Mon meuble vaut-il la peine d’être restauré?

30/oct.2015. André Goulet

Au sous-sol, au grenier ou carrément dans votre garage trône un vieux meuble à la peinture écaillée, et vous vous demandez quoi en faire? Le restaurer? Le mettre au rebut? Quelle valeur lui accorder? Jusqu’à combien dois-je investir si je choisis de le confier à des experts? Voici quelques pistes qui vous aideront à prendre votre décision.

 

Qu’entend-on par valeur?

En premier lieu, il importe de faire la distinction entre la valeur vénale d’un meuble et sa valeur strictement sentimentale.

Dans le premier cas, on a affaire à un meuble qui, en raison de son époque, de la matière qui le compose ou de son design unique, par exemple, possède une réelle valeur marchande. Dans le second cas, le meuble a appartenu à un ami ou à un membre de la famille qui lui donne une aura qui n’a rien à voir avec le meuble lui-même; l’attachement, en ce cas, est avant tout sentimental, et il est alors difficile de mettre un prix sur l’objet. Attention, toutefois : ce meuble peut également avoir une valeur marchande réelle et, en pareil cas, on ne devrait même pas hésiter à passer à l’action ou, advenant qu’on n’en ait pas les moyens, de le confier à quelqu’un qui puisse lui assurer une seconde vie.

 

Points à surveiller

Dans tous les cas, il faut porter une attention particulière à certains points :

 

– S’agit-il d’un meuble en bois plaqué ou en bois massif? Pour savoir distinguer les deux, je vous renvoie à l’article suivant : http://bit.ly/1MZhRwc.

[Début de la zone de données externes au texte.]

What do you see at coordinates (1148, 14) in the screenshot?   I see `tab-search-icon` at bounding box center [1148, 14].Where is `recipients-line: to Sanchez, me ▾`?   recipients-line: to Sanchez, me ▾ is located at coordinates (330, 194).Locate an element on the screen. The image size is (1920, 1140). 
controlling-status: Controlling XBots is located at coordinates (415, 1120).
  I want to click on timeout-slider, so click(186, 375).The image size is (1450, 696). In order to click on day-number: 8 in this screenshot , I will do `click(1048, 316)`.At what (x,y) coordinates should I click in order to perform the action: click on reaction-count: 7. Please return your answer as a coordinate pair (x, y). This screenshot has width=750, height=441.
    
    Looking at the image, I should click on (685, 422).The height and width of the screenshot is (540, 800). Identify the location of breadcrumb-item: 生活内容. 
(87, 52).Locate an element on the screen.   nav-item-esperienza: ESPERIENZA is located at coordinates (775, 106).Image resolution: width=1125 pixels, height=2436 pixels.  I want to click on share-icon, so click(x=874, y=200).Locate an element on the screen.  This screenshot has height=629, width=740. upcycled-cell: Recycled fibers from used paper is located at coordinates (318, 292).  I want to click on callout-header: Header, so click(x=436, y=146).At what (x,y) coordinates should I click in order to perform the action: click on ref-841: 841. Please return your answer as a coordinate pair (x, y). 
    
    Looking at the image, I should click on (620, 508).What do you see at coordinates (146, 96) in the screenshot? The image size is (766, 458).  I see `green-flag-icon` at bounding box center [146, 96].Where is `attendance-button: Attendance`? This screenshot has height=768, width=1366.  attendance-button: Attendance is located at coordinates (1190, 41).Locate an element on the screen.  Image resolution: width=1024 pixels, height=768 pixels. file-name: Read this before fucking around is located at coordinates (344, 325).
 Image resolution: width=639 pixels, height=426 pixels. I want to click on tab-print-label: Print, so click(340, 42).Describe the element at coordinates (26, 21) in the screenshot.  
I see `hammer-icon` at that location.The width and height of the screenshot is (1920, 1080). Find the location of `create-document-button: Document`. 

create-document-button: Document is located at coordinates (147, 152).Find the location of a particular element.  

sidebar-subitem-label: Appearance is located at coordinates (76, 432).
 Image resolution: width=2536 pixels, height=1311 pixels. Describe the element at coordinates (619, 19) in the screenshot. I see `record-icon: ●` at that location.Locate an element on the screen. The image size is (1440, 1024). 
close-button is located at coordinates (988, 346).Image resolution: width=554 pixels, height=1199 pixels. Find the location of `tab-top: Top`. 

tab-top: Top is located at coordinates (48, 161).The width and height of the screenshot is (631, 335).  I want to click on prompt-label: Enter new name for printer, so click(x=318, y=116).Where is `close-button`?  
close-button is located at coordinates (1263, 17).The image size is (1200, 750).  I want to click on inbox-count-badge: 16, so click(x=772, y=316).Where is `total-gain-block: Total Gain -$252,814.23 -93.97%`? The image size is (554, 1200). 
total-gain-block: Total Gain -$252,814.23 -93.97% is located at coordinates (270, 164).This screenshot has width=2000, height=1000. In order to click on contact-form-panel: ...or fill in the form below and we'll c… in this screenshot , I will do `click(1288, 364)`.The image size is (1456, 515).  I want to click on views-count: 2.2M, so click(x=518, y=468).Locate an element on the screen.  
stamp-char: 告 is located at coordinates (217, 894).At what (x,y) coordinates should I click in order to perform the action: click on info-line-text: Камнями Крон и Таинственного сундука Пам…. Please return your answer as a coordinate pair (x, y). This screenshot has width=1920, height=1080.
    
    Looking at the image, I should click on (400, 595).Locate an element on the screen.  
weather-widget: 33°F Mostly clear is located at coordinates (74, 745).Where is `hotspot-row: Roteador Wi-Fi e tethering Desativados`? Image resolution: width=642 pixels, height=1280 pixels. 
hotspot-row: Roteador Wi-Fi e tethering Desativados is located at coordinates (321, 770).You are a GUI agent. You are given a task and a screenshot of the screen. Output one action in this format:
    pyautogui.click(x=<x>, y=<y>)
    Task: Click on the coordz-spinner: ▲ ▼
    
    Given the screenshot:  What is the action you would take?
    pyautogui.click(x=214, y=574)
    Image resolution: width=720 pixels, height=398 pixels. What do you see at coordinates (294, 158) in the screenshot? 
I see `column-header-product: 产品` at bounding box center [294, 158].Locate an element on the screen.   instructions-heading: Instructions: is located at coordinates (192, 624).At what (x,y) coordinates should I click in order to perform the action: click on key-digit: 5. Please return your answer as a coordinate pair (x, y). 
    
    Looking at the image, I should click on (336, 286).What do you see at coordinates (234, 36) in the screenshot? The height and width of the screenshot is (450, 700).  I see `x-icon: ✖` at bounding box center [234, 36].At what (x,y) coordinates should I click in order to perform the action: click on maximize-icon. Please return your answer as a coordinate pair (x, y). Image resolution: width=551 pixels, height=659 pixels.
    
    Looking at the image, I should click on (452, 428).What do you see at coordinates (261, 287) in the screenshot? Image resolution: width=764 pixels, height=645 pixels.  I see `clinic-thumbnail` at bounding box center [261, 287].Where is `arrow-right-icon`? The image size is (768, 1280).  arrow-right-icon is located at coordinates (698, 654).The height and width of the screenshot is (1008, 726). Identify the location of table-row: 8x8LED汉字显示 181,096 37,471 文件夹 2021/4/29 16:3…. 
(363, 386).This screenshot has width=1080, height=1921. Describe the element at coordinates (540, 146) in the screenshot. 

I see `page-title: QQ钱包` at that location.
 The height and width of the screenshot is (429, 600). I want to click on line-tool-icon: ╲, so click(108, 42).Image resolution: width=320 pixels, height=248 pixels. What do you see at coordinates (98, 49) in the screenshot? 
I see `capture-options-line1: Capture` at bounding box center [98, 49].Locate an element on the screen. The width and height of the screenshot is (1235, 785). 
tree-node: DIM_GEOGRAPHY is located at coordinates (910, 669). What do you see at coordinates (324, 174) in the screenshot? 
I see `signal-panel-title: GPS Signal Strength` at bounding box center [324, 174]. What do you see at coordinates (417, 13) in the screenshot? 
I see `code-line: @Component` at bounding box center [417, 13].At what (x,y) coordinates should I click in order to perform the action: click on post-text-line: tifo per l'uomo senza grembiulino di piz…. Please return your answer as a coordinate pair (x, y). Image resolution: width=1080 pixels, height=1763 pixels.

– S’il est en bonne condition, le placage peut aussi être d’une grande valeur. De fait, l’essence (particulièrement lorsqu’il s’agit d’une essence exotique) ou la nature même du placage (je pense, entre autres, aux fameuses loupes ou ronces qui transforment les motifs du bois en véritables tableaux) peuvent lui conférer une valeur réelle. Portez toutefois une attention particulière à l’état de ce dernier : présente-t-il de nombreux éclats, brûlures de cigarettes, cernes noirs intenses ou gondolement provoqués par de l’humidité ou de l’eau? La réponse affirmative à l’une ou à plusieurs de ces questions peut lui faire perdre de sa valeur.

– Enfin, méfiez-vous des imitations : papier décor et moulage plastique sont quelques-uns des artifices qui composent l’arsenal des «faussaires».

 

Des attentes réalistes

Un meuble restauré ne deviendra jamais un meuble neuf, et sa remise en condition comporte aussi sa part d’imprévu. Par exemple, un meuble qui a été continuellement entretenu à l’aide de produits à base de cire peut causer un problème lorsque le moment est venu d’appliquer la finition (teinture et/ou vernis), et ce, même si le bois a été préalablement et correctement décapé puis poncé. Il faut aussi garder en tête qu’un placage ne peut être sablé aussi profondément qu’un bois massif compte tenu de sa minceur : généralement un seizième de pouce, voire moins. Ce qui peut nous empêcher de faire disparaître totalement une tache, une égratignure ou une brûlure. Enfin, tous les types de bois ou de placage présentant un grain ouvert (chêne, frêne, orme, etc.) et qui ont reçu, par le passé, une finition aux teintes sombres peuvent difficilement revenir à leur teinte naturelle. L’application d’une couleur minimale devra donc être envisagée une fois le meuble décapé et sablé.

 

De l’impondérable

Faire ou ne pas faire restaurer son meuble? La réponse à cette question comportera toujours une part d’impondérable. Certes, on peut trouver sur le marché un meuble neuf au même prix, voire à un prix inférieur à ce qu’il en coûte pour la remise en condition d’un meuble ancien. Mais l’histoire, mais l’âme d’un meuble, cela ne se trouve pas en magasin, si grande soit la surface du commerce.